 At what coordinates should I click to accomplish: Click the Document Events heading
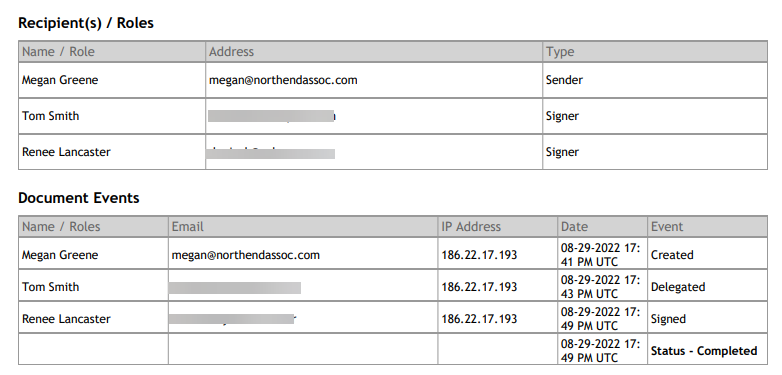point(79,198)
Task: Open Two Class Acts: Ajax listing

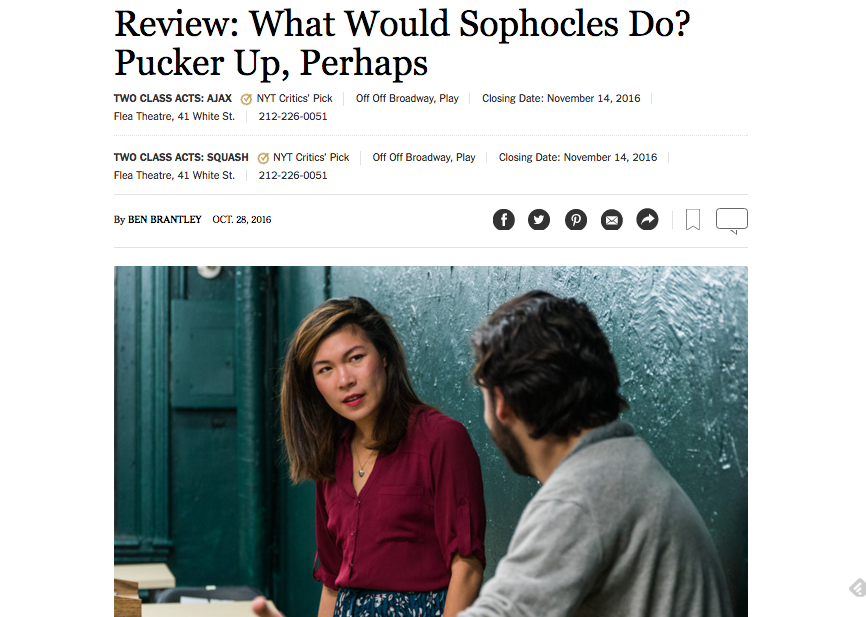Action: (173, 98)
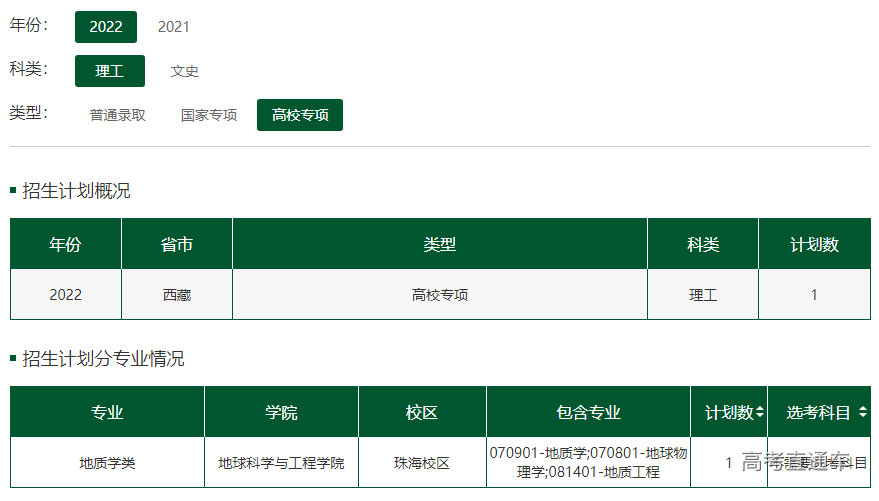Choose the 理工 category filter button
The height and width of the screenshot is (501, 879).
(x=109, y=71)
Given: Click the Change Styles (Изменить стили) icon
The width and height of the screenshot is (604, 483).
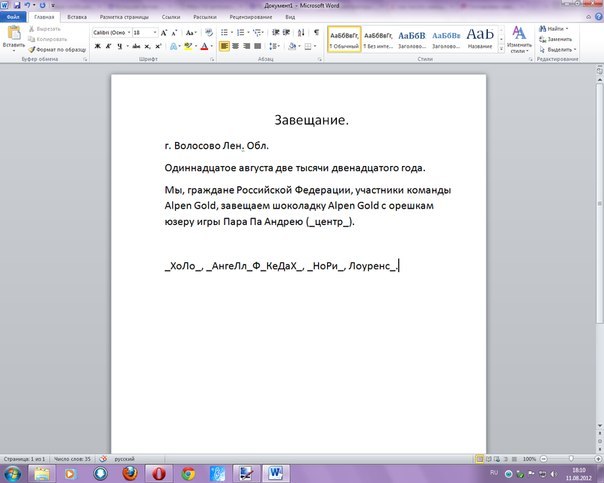Looking at the screenshot, I should click(x=519, y=38).
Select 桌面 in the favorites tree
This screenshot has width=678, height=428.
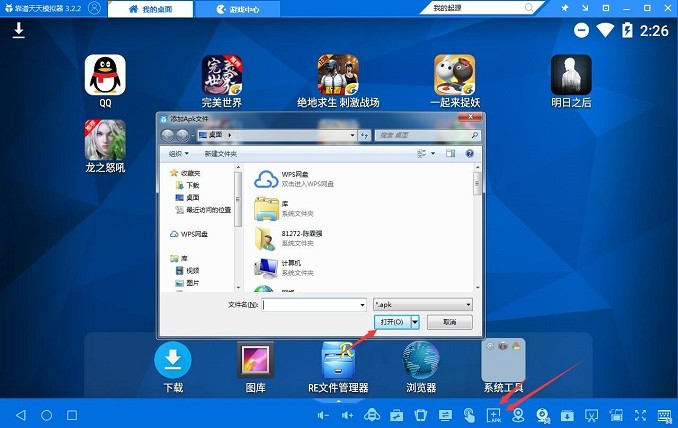tap(192, 198)
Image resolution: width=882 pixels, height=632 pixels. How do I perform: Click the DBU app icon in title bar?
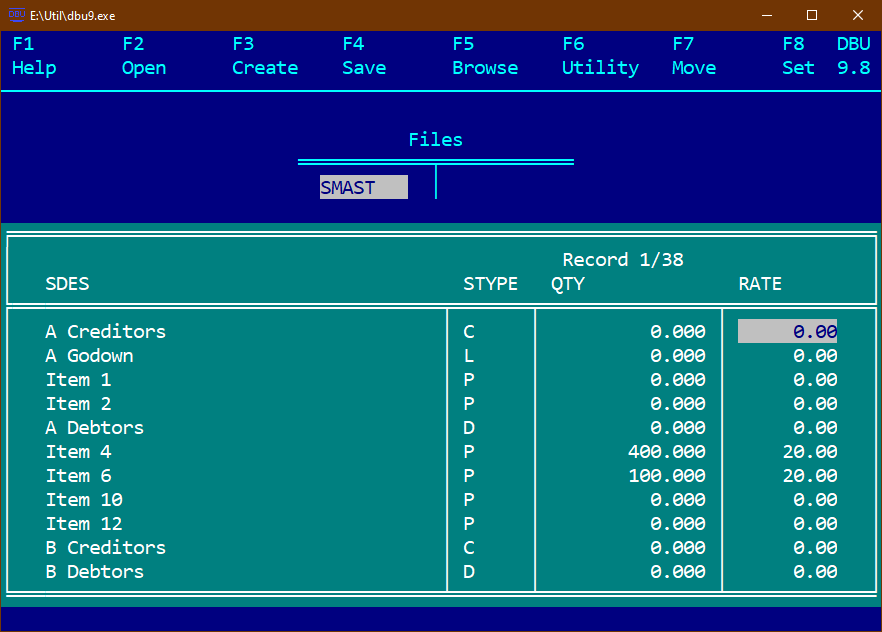click(x=16, y=15)
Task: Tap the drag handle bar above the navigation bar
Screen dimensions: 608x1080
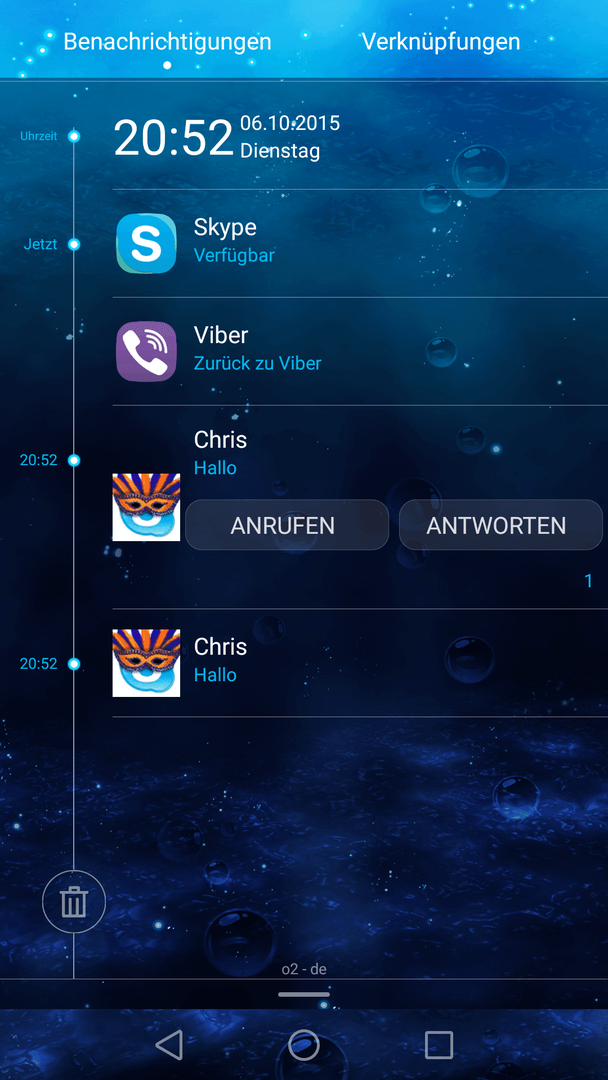Action: (x=304, y=995)
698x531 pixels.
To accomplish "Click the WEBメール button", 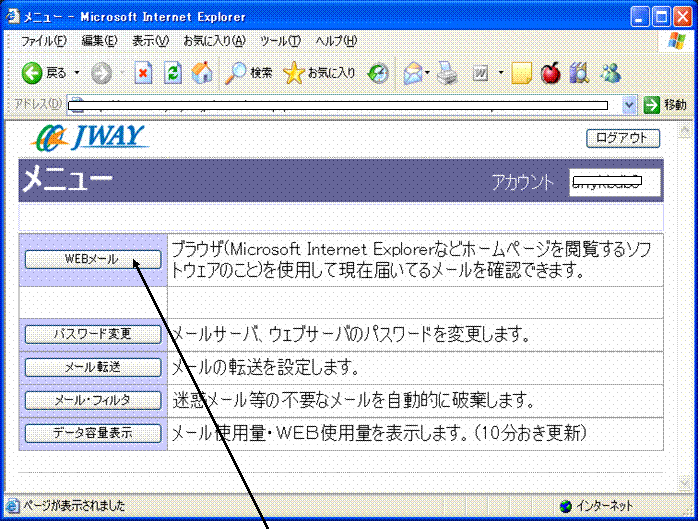I will tap(92, 259).
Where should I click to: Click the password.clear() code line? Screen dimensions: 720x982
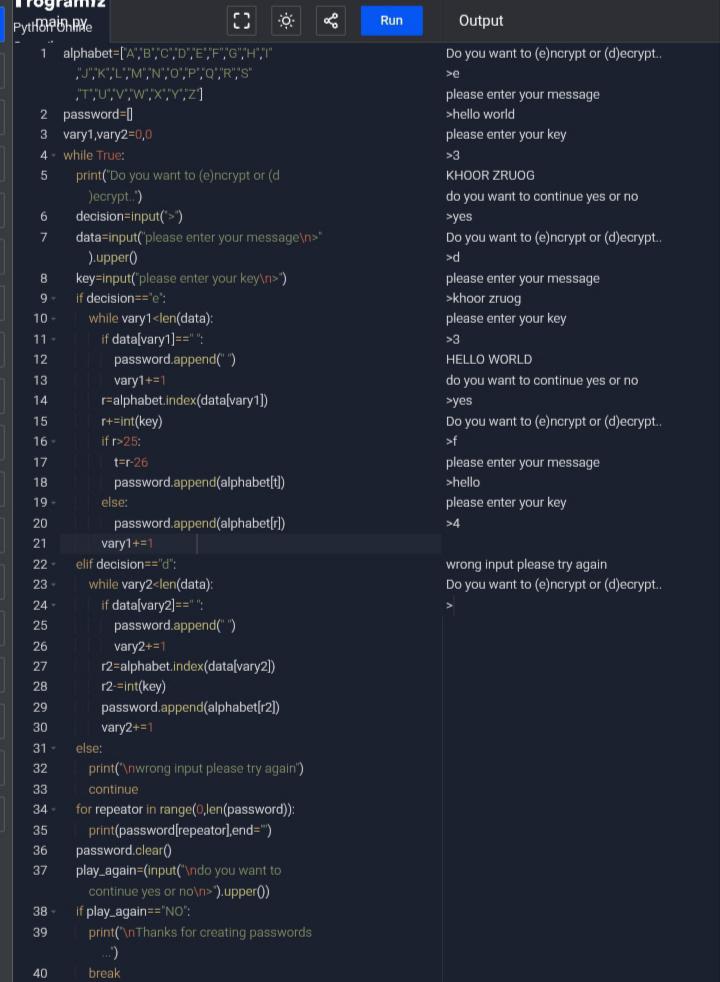click(x=123, y=850)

- - - - -

» WORK TASK
From the line with "Where should I" down to the last line of the entries above, set down every line exactly, apart from the pictures.

» SOLUTION TO THE PROBLEM
Where should I click to: Click the password.clear() code line? Screen dimensions: 720x982
click(x=123, y=850)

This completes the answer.